With reference to FIG. 2 and FIG. 6, in another embodiment, the batteries 3 are cylindrical batteries, and multiple batteries 3 are arranged in a linear array. The side surface of the thermal conductor 2 includes two arc surfaces 21 that are in contact with the circumferential surfaces of the two surrounding batteries 3.

It can be understood that the side surface of the thermal conductor 2 is arranged to include two arc surfaces 21, and matches with the cylindrical batteries that are arranged in a linear array, so that the space between the cylindrical batteries is effectively utilized through the thermal conductor, thereby improving thermal management efficiency. The two arc surfaces 21 of the thermal conductor 2 are in contact with the circumferential surfaces of the surrounding batteries 3, so that the thermal conductor 2 is stably fixed, and thermal conductivity efficiency is improved.

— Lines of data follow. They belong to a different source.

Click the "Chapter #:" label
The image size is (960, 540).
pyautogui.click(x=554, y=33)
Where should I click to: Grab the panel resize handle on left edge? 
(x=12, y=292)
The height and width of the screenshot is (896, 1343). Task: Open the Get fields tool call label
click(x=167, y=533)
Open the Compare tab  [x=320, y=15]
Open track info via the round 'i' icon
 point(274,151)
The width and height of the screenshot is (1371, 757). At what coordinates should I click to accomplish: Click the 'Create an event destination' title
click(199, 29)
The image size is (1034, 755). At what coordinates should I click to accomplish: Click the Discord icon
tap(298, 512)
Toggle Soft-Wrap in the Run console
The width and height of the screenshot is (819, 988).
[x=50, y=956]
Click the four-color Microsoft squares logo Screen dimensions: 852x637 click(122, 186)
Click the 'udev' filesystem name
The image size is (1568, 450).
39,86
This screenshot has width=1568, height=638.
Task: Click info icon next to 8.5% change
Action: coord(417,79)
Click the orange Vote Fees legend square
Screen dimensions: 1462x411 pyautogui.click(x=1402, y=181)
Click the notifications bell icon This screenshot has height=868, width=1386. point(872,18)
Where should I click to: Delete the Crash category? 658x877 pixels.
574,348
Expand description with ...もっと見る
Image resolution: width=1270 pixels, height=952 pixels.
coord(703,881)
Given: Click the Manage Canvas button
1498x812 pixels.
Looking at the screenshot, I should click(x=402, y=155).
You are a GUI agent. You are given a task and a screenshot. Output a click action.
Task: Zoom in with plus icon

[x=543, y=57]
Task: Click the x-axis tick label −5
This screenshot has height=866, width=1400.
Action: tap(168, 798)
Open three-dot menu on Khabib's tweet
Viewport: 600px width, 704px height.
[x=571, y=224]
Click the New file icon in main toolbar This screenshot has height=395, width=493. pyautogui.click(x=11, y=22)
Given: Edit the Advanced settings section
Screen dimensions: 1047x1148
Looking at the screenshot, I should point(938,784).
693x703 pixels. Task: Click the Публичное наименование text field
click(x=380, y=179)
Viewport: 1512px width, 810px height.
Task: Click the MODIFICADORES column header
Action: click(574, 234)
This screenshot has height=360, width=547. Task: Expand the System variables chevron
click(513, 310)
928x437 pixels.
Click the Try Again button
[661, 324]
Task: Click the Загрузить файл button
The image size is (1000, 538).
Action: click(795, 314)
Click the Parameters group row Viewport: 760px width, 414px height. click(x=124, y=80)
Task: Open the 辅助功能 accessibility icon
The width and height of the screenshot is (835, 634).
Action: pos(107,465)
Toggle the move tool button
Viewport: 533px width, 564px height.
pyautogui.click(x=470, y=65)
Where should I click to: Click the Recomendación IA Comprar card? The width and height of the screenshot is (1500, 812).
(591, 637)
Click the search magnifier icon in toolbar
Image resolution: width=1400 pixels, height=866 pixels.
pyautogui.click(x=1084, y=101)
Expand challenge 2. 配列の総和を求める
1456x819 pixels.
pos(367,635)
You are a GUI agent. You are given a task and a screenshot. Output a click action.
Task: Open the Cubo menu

With reference to FIG. 3 and FIG. 7, in yet another embodiment, the batteries 3 are cylindrical batteries, and the multiple batteries 3 are arranged in a grid square array. The side surface of the thermal conductor 2 includes four arc surfaces 21 that shaped to match the circumferential surfaces of the four surrounding batteries 3.

It can be understood that the thermal conductor 2 is arranged to include four arc surfaces 21, and matches with the cylindrical batteries that are arranged in a grid square array, so that the space between the cylindrical batteries is effectively utilized through the thermal conductor 2, thereby improving thermal management efficiency. The four arc surfaces 21 of the thermal conductor 2 are in contact with the circumferential surfaces of the surrounding batteries 3, so that the thermal conductor 2 is stably fixed, and thermal conductivity efficiency is improved.

In one embodiment, multiple gaps are formed by multiple batteries 3, and a thermal management device is arranged in each gap.

It can be understood that a thermal management device is arranged in each gap to enhance thermal management efficiency. A thermal management device is arranged in each gap to allow the circumferential surface of the battery 3 located in the middle completely surrounded by multiple thermal conductors 2, facilitating sufficient heat exchange.

In one embodiment, the battery module further includes a busbar. The heater 1 further includes an output harness 12. The output harness 12 is electrically connected to the heat generating portion 11. The busbar and the output harness 12 are respectively arranged at two axial ends of the batteries 3. Positive terminals 32 of the batteries 3, negative terminals 31 of the batteries 3, and the busbar 4 are arranged on a same axial end of the batteries 3.

It can be understood that the busbar and the output harness are respectively arranged at two axial ends of the batteries to avoid contact between the busbar and the output harness, thereby preventing the output harness from being cut by the busbar and causing short circuits, and meanwhile facilitating the implementation of electrical-thermal separation. The positive and negative terminals of the batteries are arranged on the same end, which also facilitates the implementation of electrical-thermal separation. The output harness 12 transmits electrical energy to the heater 1 to enable the heating function of the heater 1.

In one embodiment, the battery module further includes a first fixing member 5 and a second fixing member 6 arranged opposite to each other. The batteries 3 are fixedly mounted between the first fixing member 5 and the second fixing member 6. The busbar is fixed to the first fixing member 5, and an outlet hole 61 is formed at the second fixing member 6, the output harness 12 passes through the outlet hole 61 to be led out from the second fixing member 6.

It can be understood that an outlet hole 61 is formed at the second fixing member 6 to fix and lead out the output harness 12.

In one embodiment, the first fixing member 5 is an upper fixing clamp plate. The second fixing member 6 is a lower fixing clamp plate.

It can be understood that the upper clamping plate is an insulating plastic plate, and the lower clamping plate is an insulating plastic plate or a sprayed metal plate.

According to a third aspect, the present disclosure provides an electric equipment including the aforementioned battery module.